Some time ago I ran a series of posts on several problems facing China: environmental degradation, demographics, and their fragile banking system, characterizing them as “China’s time bombs”. This morning economist Robert Samuelson has a column in the Washington Post on yet another “time bomb” for China—trade:

Since 2001, China’s surplus on its current account — the broadest measure of its trade flows — has jumped from $17 billion to $239 billion. As a share of China’s GDP, it has zoomed from 1.3 to 9.1 percent. These figures include Chinese firms and multinational companies doing business in China.

Despite popular impressions, China’s trade offensive hasn’t yet seriously harmed most other economies. For example, America’s current account deficit (to which Chinese imports contribute) was $857 billion last year, up from $389 billion in 2001. Still, that hasn’t stymied job creation; the U.S. unemployment rate is 4.5 percent. And world economic growth has accelerated.

But what’s been true in the past may not be true in the future. The huge U.S. trade deficits, fed by Americans’ ravenous appetite for consumer goods and heavy borrowing against rising home values, stimulated economies elsewhere, including China’s. Now that stimulus is fading as U.S. home prices weaken and consumers grow more cautious. For China to expand production, demand must come from its own consumers or other nations — or some other country’s production must be displaced. There’s the rub.

Is that really true? It seems to me that when you purchase shoes made from China for less than what you would spend for the same shoes made here that you have both the shoes and something left over to spend on something else i.e. you’re better off than you were before. Or, in other words, production doesn’t need to be displaced. It’s a non-zero sum game.

However, what highly-subsidized Chinese products made in an economy that’s still largely a command economy with so many phony numbers and statistics that in all likelihood the Chinese themselves don’t really know what their actual costs of production are will do is distort the market. That market distortion leads to some industries leaving the United States, in all likelihood never to return.

And, then, of course there’s the subject that’s become my favorite over the last month or so: phony Chinese wheat gluten. With some products e.g. food, pharmaceuticals who really knows if the Chinese version you’re buying really is the same product as the U. S. version? Or, put more succinctly, perhaps it’s “Chinese shoes—good; Chinese wheat gluten—bad”.

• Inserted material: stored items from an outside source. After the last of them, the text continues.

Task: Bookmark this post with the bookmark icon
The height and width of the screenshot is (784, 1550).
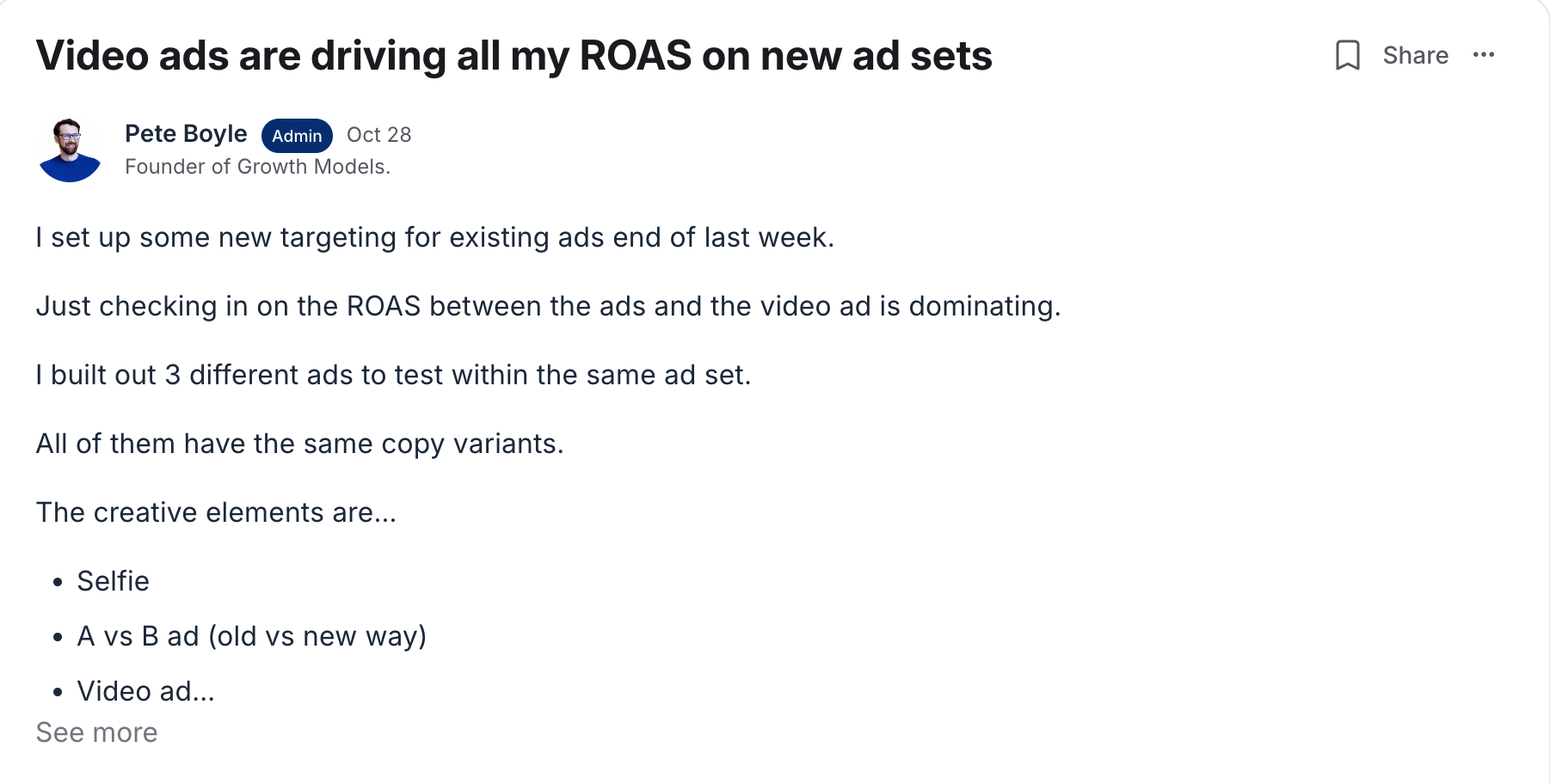Action: point(1347,56)
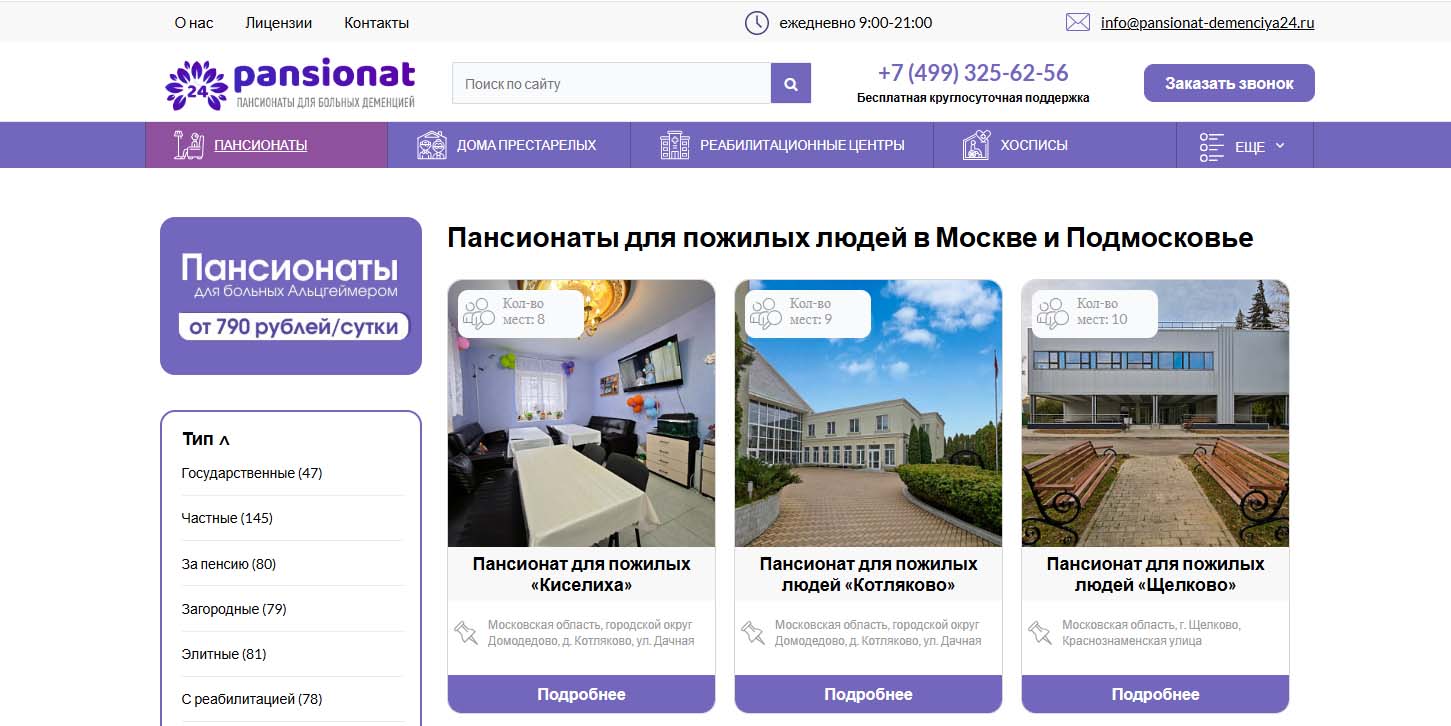
Task: Click the info@pansionat-demenciya24.ru email link
Action: pyautogui.click(x=1207, y=22)
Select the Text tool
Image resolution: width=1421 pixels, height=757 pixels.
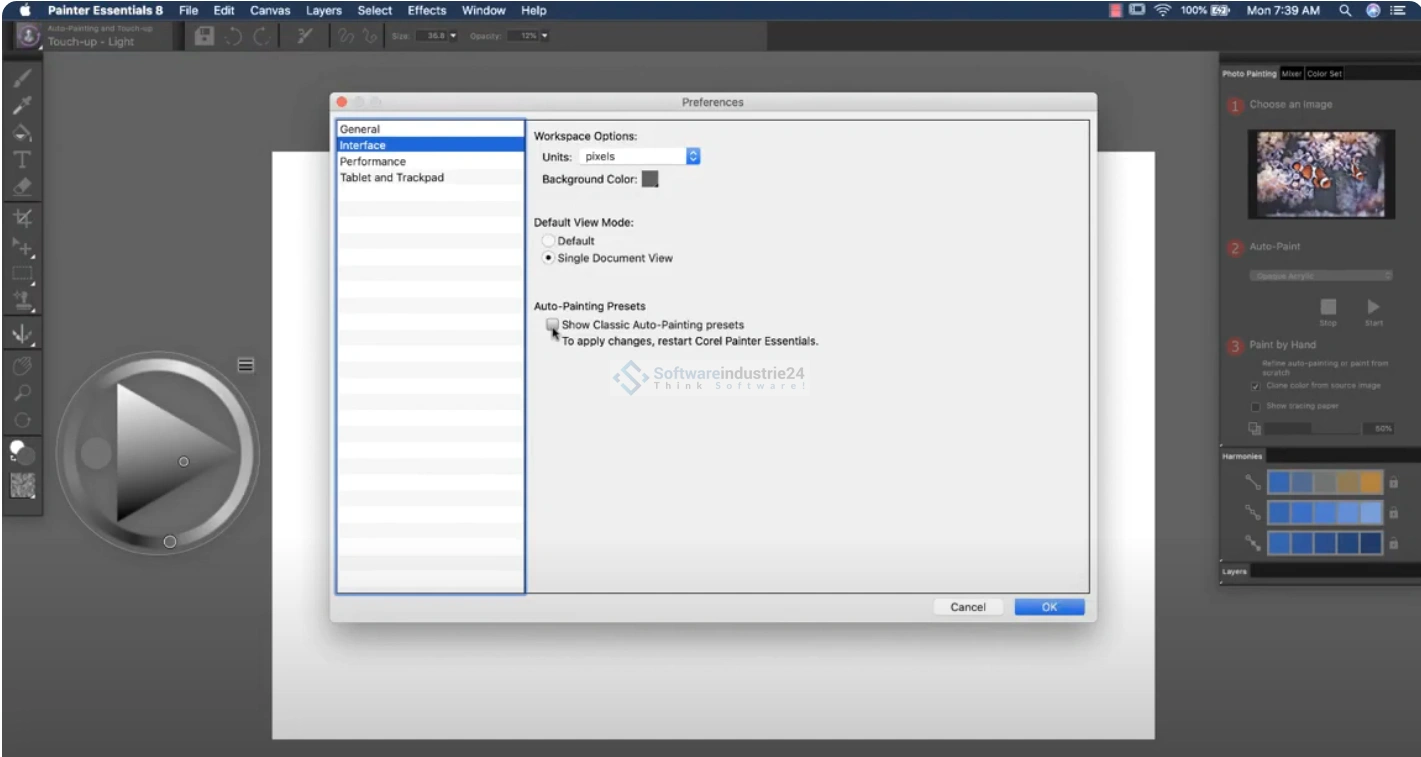(x=22, y=160)
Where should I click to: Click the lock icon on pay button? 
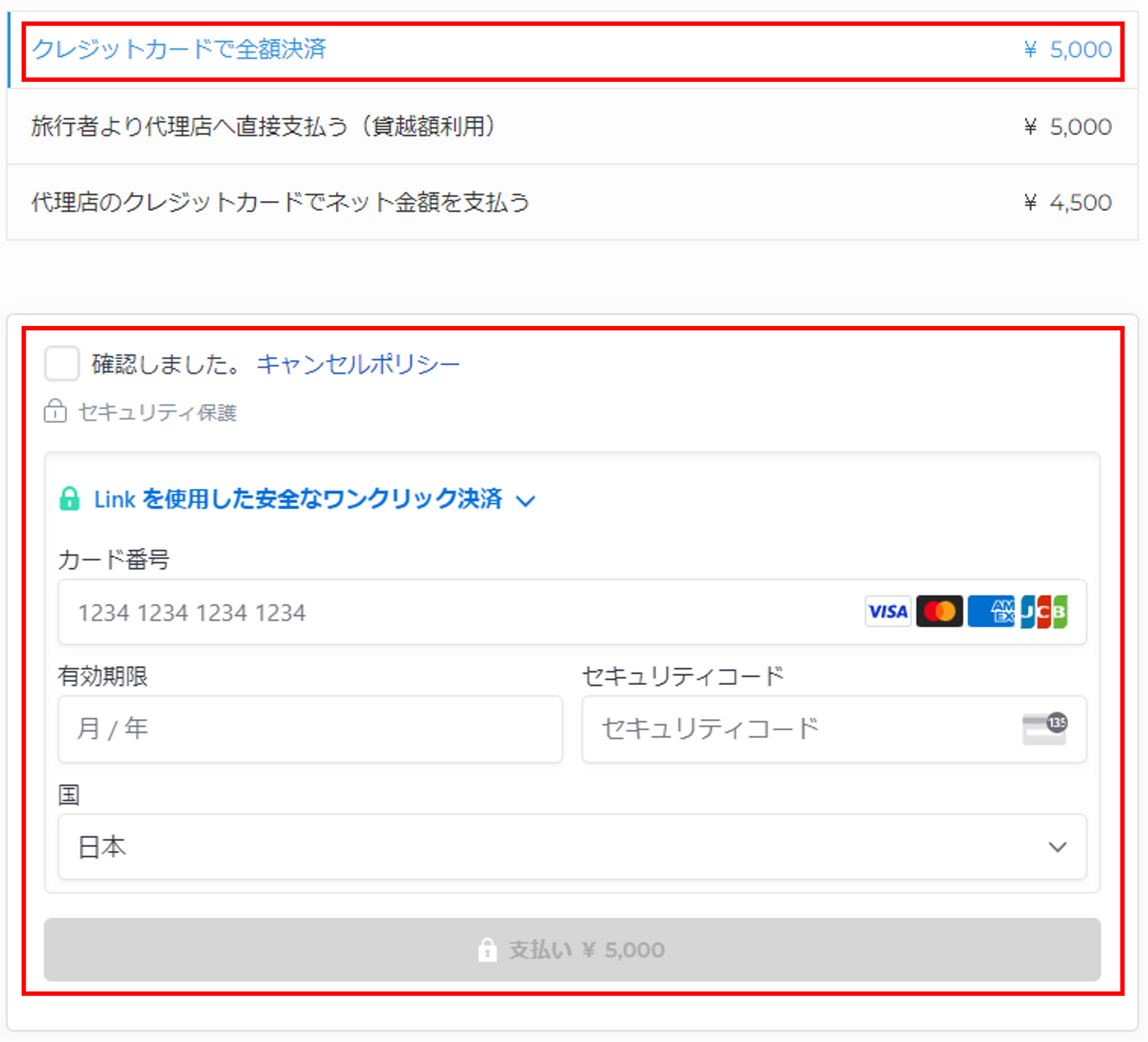coord(487,949)
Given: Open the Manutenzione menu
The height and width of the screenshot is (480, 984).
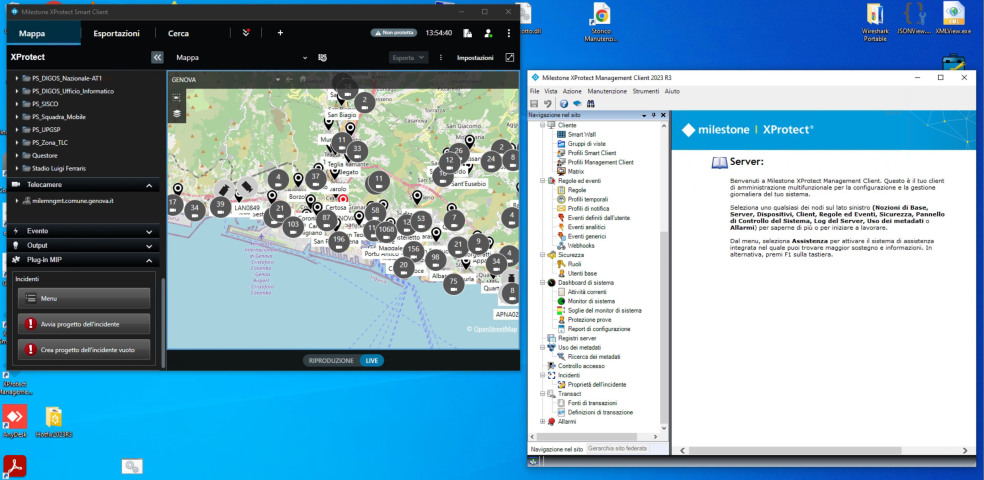Looking at the screenshot, I should click(x=607, y=91).
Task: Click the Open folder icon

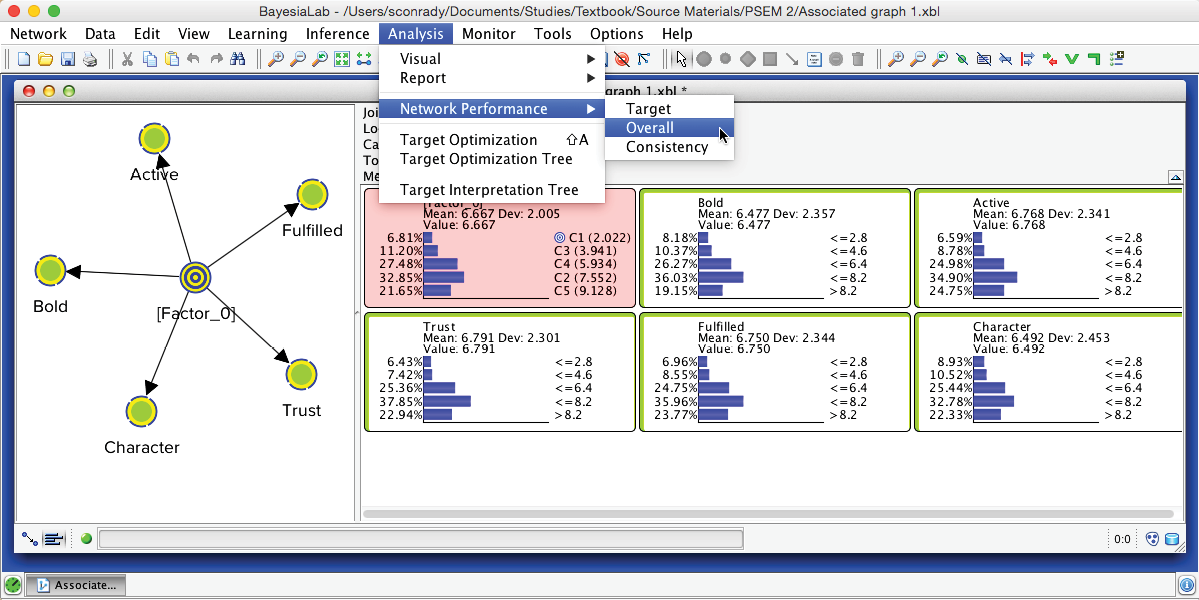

I do agree with Mr. Samuelson that in the long run it would be better for China if China’s internal market were generating more of its growth than export trade and foreign investment. I can only speculate what that’s not so. Perhaps China ruling oligarchy is afraid of its own people. Perhaps rather than looking at China as a market of more than a billion people it would be better to look at it as a market of a few thousand of the ruling elite and their families.

And we also need to tend to our knitting. My own pet solution to the problems created by the loss of U. S. industries that actually make stuff to competition from low-cost Chinese competition and, increasingly, loss of U. S. industries that create stuff to a combination of foreign competition and widespread disregard of U. S. intellectual property rights is to stop protecting our own protected industries. But, of course, that idea will never gain any traction.

Mark Thoma has a good round-up of reactions to Samuelson’s column.